Swap "GUI agent" for "desktop agent" throughout the listing below, and write out every line again with nothing else altered.
*** The input ***
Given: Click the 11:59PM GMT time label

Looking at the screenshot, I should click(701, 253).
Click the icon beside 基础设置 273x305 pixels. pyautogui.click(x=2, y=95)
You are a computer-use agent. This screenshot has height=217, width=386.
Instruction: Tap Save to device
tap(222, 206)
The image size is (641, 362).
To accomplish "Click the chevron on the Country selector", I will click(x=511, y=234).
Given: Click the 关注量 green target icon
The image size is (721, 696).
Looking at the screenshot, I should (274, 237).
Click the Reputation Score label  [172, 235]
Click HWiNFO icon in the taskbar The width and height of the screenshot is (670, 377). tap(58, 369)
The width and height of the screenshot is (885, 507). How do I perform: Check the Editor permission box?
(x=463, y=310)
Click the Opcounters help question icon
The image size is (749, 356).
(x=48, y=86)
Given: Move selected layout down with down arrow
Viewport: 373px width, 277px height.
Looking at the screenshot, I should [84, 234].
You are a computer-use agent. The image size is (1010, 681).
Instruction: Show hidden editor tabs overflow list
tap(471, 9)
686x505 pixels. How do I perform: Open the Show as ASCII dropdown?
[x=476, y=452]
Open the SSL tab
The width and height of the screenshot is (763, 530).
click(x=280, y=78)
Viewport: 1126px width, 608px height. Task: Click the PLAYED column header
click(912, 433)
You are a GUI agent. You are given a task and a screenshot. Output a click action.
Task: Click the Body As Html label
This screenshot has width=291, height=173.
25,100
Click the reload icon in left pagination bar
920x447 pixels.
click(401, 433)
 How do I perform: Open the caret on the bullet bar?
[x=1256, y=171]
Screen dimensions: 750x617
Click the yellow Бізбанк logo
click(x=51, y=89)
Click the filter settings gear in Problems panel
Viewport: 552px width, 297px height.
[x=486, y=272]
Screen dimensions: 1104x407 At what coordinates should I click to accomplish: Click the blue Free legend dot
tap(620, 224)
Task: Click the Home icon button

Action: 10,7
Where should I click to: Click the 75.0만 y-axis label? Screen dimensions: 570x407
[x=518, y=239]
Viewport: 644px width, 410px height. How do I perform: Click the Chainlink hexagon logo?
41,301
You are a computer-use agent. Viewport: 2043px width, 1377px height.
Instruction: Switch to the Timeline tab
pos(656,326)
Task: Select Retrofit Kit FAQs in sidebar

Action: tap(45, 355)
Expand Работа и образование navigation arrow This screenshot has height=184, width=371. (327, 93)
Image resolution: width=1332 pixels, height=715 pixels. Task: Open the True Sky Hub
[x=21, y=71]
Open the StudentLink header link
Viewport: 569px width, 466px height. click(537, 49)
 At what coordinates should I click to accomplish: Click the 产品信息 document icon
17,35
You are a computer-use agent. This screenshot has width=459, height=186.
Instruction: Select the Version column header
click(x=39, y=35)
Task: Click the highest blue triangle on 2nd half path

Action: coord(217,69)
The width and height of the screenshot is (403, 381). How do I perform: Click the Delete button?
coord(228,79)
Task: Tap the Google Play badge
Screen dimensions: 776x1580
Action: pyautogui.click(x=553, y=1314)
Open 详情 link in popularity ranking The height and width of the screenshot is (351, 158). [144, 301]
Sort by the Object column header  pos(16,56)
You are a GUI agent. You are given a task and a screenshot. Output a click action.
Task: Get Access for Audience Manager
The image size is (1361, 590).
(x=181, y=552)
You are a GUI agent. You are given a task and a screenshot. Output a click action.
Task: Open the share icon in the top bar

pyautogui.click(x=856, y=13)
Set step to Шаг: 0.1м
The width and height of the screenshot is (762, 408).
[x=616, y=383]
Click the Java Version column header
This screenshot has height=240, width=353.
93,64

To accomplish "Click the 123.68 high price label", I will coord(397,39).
***
→ Correct output:
Given: Click the 11:59PM GMT time label

Looking at the screenshot, I should click(701, 253).
Click the icon beside 基础设置 273x305 pixels. pyautogui.click(x=2, y=95)
You are a computer-use agent. This screenshot has height=217, width=386.
Instruction: Tap Save to device
tap(222, 206)
The image size is (641, 362).
To accomplish "Click the chevron on the Country selector", I will click(x=511, y=234).
Given: Click the 关注量 green target icon
The image size is (721, 696).
Looking at the screenshot, I should (274, 237).
Click the Reputation Score label  [172, 235]
Click HWiNFO icon in the taskbar The width and height of the screenshot is (670, 377). tap(58, 369)
The width and height of the screenshot is (885, 507). How do I perform: Check the Editor permission box?
(x=463, y=310)
Click the Opcounters help question icon
The image size is (749, 356).
(x=48, y=86)
Given: Move selected layout down with down arrow
Viewport: 373px width, 277px height.
Looking at the screenshot, I should [84, 234].
You are a computer-use agent. The image size is (1010, 681).
Instruction: Show hidden editor tabs overflow list
tap(471, 9)
686x505 pixels. How do I perform: Open the Show as ASCII dropdown?
[x=476, y=452]
Open the SSL tab
The width and height of the screenshot is (763, 530).
click(x=280, y=78)
Viewport: 1126px width, 608px height. Task: Click the PLAYED column header
click(912, 433)
You are a desktop agent. You are given a task and a screenshot. Output a click action.
Task: Click the Body As Html label
This screenshot has width=291, height=173.
25,100
Click the reload icon in left pagination bar
920x447 pixels.
click(401, 433)
 How do I perform: Open the caret on the bullet bar?
[x=1256, y=171]
Screen dimensions: 750x617
Click the yellow Бізбанк logo
click(x=51, y=89)
Click the filter settings gear in Problems panel
Viewport: 552px width, 297px height.
[x=486, y=272]
Screen dimensions: 1104x407 At what coordinates should I click to accomplish: Click the blue Free legend dot
tap(620, 224)
Task: Click the Home icon button

Action: 10,7
Where should I click to: Click the 75.0만 y-axis label? Screen dimensions: 570x407
[x=518, y=239]
Viewport: 644px width, 410px height. How do I perform: Click the Chainlink hexagon logo?
41,301
You are a computer-use agent. Viewport: 2043px width, 1377px height.
Instruction: Switch to the Timeline tab
pos(656,326)
Task: Select Retrofit Kit FAQs in sidebar

Action: tap(45, 355)
Expand Работа и образование navigation arrow This screenshot has height=184, width=371. (327, 93)
Image resolution: width=1332 pixels, height=715 pixels. Task: Open the True Sky Hub
[x=21, y=71]
Open the StudentLink header link
Viewport: 569px width, 466px height. click(537, 49)
 At what coordinates should I click to accomplish: Click the 产品信息 document icon
17,35
You are a computer-use agent. This screenshot has width=459, height=186.
Instruction: Select the Version column header
click(x=39, y=35)
Task: Click the highest blue triangle on 2nd half path

Action: coord(217,69)
The width and height of the screenshot is (403, 381). How do I perform: Click the Delete button?
coord(228,79)
Task: Tap the Google Play badge
Screen dimensions: 776x1580
Action: pyautogui.click(x=553, y=1314)
Open 详情 link in popularity ranking The height and width of the screenshot is (351, 158). [144, 301]
Sort by the Object column header  pos(16,56)
You are a desktop agent. You are given a task and a screenshot. Output a click action.
Task: Get Access for Audience Manager
The image size is (1361, 590).
(x=181, y=552)
You are a desktop agent. You are given a task and a screenshot. Output a click action.
Task: Open the share icon in the top bar

pyautogui.click(x=856, y=13)
Set step to Шаг: 0.1м
The width and height of the screenshot is (762, 408).
[x=616, y=383]
Click the Java Version column header
This screenshot has height=240, width=353.
93,64

To accomplish "Click the 123.68 high price label", I will coord(397,39).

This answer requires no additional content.